> Objective
Repeat the data from the line with "Where should I click to: Open" up to and including the line with "click(60, 76)".

*** Data provided

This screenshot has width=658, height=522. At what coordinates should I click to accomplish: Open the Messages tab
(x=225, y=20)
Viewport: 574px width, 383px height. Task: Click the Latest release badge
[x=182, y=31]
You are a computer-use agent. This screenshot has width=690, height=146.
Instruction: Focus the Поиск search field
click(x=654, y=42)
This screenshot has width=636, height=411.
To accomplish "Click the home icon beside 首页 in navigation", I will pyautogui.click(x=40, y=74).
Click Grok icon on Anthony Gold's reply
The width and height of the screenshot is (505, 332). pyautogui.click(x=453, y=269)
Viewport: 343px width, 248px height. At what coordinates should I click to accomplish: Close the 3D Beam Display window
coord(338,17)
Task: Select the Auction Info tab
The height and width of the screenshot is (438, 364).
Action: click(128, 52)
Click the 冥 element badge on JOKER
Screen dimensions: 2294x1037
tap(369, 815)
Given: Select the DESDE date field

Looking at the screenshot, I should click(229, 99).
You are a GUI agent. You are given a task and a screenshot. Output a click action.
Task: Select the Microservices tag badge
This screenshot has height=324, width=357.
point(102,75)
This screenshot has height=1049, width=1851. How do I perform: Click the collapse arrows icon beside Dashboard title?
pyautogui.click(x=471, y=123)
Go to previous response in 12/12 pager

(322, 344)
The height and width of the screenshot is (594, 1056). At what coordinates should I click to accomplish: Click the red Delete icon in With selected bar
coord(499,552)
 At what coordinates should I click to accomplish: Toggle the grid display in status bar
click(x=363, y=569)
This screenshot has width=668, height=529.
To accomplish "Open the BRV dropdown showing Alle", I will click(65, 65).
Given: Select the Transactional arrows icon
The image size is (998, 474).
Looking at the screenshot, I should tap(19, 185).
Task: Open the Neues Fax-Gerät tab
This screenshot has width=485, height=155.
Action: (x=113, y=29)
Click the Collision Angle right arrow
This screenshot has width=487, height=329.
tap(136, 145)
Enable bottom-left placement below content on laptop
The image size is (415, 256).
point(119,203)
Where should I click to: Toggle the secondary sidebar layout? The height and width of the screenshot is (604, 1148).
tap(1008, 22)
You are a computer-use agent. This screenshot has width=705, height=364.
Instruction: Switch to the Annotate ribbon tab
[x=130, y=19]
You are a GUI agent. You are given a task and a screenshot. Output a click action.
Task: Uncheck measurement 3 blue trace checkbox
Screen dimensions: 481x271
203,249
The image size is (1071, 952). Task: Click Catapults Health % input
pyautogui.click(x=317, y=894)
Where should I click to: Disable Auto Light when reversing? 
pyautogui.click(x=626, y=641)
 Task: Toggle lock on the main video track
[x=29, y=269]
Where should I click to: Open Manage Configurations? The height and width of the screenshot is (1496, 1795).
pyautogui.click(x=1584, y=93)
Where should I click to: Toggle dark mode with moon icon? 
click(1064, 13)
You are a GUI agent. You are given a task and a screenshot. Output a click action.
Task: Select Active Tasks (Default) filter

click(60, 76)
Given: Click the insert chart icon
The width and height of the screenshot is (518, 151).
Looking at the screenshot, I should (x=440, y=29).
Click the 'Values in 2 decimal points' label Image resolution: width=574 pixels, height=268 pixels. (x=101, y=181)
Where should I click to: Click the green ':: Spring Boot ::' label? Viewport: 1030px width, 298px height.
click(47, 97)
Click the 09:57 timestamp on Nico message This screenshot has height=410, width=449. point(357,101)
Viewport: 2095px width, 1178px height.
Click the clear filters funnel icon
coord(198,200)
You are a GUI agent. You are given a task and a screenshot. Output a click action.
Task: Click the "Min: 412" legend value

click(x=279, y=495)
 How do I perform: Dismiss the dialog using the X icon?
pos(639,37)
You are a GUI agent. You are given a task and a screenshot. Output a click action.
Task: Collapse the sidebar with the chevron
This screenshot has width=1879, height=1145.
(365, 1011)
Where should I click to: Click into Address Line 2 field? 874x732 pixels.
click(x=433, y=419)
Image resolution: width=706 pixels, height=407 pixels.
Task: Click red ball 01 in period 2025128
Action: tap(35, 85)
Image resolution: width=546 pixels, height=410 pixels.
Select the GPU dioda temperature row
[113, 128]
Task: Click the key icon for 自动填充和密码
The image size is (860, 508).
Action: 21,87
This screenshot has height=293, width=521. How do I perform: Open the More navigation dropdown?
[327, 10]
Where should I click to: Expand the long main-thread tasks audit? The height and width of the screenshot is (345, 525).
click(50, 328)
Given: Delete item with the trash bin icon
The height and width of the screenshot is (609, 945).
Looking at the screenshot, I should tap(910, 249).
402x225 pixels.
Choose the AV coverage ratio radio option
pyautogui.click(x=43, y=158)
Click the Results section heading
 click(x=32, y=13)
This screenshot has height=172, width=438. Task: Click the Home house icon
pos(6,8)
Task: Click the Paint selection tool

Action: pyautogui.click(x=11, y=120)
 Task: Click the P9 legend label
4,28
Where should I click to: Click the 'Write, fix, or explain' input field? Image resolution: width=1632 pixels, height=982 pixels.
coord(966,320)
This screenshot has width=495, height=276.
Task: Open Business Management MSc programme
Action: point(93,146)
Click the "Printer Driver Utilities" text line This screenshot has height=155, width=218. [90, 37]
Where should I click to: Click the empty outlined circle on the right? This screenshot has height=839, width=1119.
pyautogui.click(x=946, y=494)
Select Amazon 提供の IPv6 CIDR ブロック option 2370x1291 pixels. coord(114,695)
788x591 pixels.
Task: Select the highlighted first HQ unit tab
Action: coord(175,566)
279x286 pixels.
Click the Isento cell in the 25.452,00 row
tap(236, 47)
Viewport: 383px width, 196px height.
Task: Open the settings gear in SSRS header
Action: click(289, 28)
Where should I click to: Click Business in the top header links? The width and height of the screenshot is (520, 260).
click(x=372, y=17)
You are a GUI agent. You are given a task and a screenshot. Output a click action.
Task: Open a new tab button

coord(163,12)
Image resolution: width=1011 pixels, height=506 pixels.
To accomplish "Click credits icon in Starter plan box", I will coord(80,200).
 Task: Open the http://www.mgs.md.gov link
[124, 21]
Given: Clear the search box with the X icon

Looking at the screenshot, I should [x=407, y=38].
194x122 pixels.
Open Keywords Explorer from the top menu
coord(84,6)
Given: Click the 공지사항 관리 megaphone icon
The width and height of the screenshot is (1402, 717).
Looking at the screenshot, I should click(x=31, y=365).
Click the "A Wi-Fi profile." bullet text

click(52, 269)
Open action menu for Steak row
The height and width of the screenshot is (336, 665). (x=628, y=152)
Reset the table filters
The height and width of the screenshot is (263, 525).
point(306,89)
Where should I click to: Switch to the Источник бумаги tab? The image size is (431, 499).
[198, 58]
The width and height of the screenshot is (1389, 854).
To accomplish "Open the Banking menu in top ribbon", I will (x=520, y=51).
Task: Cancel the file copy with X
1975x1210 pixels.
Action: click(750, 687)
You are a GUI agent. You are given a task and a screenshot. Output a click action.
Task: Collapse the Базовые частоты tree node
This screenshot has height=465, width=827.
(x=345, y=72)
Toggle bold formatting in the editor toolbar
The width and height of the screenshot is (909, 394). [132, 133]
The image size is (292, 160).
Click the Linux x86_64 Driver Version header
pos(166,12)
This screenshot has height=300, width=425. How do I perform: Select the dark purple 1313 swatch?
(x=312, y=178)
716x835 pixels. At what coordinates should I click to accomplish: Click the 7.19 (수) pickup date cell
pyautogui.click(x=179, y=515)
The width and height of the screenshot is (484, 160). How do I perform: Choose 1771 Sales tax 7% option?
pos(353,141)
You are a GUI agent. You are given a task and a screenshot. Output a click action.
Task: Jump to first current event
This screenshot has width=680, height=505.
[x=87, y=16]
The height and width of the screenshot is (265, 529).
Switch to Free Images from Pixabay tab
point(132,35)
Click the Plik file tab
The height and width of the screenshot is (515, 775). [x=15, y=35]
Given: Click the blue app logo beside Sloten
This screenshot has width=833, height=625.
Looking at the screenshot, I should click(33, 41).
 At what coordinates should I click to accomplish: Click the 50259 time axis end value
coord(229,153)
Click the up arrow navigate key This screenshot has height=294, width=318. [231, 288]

******

> Answer
Where should I click to: Open Manage Configurations? The height and width of the screenshot is (1496, 1795).
pyautogui.click(x=1584, y=93)
Where should I click to: Toggle dark mode with moon icon? 
click(1064, 13)
You are a GUI agent. You are given a task and a screenshot. Output a click action.
Task: Select Active Tasks (Default) filter

click(60, 76)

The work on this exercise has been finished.